▸ Material provided:
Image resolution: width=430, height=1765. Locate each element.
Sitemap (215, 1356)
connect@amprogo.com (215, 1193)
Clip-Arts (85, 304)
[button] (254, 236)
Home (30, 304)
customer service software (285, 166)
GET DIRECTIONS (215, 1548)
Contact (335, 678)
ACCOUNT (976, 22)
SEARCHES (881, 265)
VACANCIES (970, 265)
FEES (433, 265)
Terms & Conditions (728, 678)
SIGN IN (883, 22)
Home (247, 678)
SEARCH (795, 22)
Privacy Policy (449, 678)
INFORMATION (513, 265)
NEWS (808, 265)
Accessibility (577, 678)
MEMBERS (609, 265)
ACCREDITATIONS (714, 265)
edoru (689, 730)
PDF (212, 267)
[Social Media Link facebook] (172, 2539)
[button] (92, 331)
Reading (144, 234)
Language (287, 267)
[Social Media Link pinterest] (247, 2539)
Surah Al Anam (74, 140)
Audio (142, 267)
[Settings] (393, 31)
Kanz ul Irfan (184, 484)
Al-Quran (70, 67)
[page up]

▸ Your objective:
An exact copy of all the records is what is needed here.

▸ Your solution:
Image resolution: width=430, height=1765. Locate each element.
Sitemap (215, 1356)
connect@amprogo.com (215, 1193)
Clip-Arts (85, 304)
[button] (254, 236)
Home (30, 304)
customer service software (285, 166)
GET DIRECTIONS (215, 1548)
Contact (335, 678)
ACCOUNT (976, 22)
SEARCHES (881, 265)
VACANCIES (970, 265)
FEES (433, 265)
Terms & Conditions (728, 678)
SIGN IN (883, 22)
Home (247, 678)
SEARCH (795, 22)
Privacy Policy (449, 678)
INFORMATION (513, 265)
NEWS (808, 265)
Accessibility (577, 678)
MEMBERS (609, 265)
ACCREDITATIONS (714, 265)
edoru (689, 730)
PDF (212, 267)
[Social Media Link facebook] (172, 2539)
[button] (92, 331)
Reading (144, 234)
Language (287, 267)
[Social Media Link pinterest] (247, 2539)
Surah Al Anam (74, 140)
Audio (142, 267)
[Settings] (393, 31)
Kanz ul Irfan (184, 484)
Al-Quran (70, 67)
[page up]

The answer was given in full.